WHEN Voltaire called on Congreve, he addressed him as a dramatist of wit and imagination. "I am not an author, sir,” said the retired poet; "I am a gentleman."-"Sir," replied the sarcastic Frenchman, "had you been but a gentleman, I should not have visited you." The weakness thus rebuked is a general one, but not universal; and among the exceptions I know few more brilliant than the person of whose life and talents I am now about to write; he adorned the gentleman with the artist, and the artist with the gentleman, and stood high in the ranks both of genius and courtesy.

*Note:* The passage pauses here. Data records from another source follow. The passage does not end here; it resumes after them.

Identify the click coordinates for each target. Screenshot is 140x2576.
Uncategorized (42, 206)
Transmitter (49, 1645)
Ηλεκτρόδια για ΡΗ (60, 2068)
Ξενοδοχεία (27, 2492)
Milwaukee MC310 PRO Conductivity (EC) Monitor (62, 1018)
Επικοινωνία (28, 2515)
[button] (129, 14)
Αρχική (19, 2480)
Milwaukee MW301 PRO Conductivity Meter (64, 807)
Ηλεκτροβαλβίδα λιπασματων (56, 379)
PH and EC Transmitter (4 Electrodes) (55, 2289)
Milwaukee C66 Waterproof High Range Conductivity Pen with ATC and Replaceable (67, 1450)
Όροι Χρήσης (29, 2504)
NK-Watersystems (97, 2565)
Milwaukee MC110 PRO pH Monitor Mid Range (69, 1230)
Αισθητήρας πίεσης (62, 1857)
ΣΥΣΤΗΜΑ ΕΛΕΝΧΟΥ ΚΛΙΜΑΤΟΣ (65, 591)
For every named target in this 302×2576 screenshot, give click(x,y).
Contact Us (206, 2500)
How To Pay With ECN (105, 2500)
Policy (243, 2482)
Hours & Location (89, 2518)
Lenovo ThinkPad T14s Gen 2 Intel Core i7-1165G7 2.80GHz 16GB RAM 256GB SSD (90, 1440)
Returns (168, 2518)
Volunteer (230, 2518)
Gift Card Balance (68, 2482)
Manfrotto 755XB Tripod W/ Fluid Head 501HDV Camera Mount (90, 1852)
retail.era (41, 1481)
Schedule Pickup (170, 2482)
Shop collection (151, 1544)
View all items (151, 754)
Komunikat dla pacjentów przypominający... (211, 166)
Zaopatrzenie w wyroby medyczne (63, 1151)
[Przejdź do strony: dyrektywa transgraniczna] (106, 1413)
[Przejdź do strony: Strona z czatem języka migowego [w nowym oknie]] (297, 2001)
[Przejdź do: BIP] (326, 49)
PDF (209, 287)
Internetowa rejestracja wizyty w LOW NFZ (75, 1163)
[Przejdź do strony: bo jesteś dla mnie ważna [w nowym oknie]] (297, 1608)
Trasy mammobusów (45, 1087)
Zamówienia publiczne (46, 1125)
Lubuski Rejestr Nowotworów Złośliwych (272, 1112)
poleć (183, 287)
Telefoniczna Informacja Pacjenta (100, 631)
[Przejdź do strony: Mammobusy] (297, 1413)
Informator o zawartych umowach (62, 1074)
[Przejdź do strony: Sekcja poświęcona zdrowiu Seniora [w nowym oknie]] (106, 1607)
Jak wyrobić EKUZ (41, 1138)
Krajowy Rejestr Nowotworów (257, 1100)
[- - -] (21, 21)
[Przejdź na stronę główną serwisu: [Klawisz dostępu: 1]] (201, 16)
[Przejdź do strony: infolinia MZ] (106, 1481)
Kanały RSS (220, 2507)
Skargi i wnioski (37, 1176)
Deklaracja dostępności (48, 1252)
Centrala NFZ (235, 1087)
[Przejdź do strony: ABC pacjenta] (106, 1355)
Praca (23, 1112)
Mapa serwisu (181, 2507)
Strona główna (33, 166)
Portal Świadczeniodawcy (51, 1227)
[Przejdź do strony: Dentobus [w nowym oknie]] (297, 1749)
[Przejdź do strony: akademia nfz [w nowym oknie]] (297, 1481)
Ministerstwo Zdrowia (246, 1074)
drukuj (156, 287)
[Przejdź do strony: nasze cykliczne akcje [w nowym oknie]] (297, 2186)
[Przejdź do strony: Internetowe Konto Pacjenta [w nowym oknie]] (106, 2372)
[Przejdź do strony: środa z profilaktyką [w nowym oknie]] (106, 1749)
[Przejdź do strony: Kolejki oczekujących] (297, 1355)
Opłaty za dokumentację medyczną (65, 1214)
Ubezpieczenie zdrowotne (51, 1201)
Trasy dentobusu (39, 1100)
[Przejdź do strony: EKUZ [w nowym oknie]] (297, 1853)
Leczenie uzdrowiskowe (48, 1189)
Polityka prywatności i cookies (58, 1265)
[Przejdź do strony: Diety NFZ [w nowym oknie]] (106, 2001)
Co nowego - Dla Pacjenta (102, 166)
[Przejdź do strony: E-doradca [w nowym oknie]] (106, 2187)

Sir George Howland Beaumont, baronet, was born on the 6th of November, 1753; his father died while he was yet a child, and left him to the care of his mother, a lady of taste and talent. Her maiden name was Rachel Howland: some property, it seems, came into the family through the marriage, as her son took her name; but no alliance could add to the dignity of his paternal descent. Among his ancestors he could point to Bohemond, Prince of Antioch, son of Robert Guiscard, who shook the throne of the Emperor of Constantinople in the battles of Durazzo and Larissa, and afterward planted, with Godfrey of Bouillon, the cross of the Franks on the walls of Jerusalem. This high descent connects the house of Beaumont with the royal families of France and England. His lineage has other claims to our attention; and to this Wordsworth alludes when, in the dedication of his poems to Sir George, he says, "Several of the best pieces were composed under the shade of your own groves, upon the classic ground of Coleorton; where I was animated by the recollection of those illustrious poets of your name and family who were born in that neighbourhood. and, we may be assured, did not wander with indifference by the dashing stream of Grace-Dieu, and among the rocks that diversify the forest of Charnwood." In one of his Coleorton inscriptions the poet speaks still more plainly :

"Here may some painter sit in future days,
Some future poet meditate his lays;

Not mindless of that distant age renown'd,

When inspiration hover'd o'er this ground

The haunt of him who sang how spear and shield

In civil conflict met on Bosworth Field,

And of that famous youth full soon removed

From earth; perhaps by Shakspeare's self approved,
Fletcher's associate, Jonson's friend beloved."

He unites name, birth, and residence, in another poem.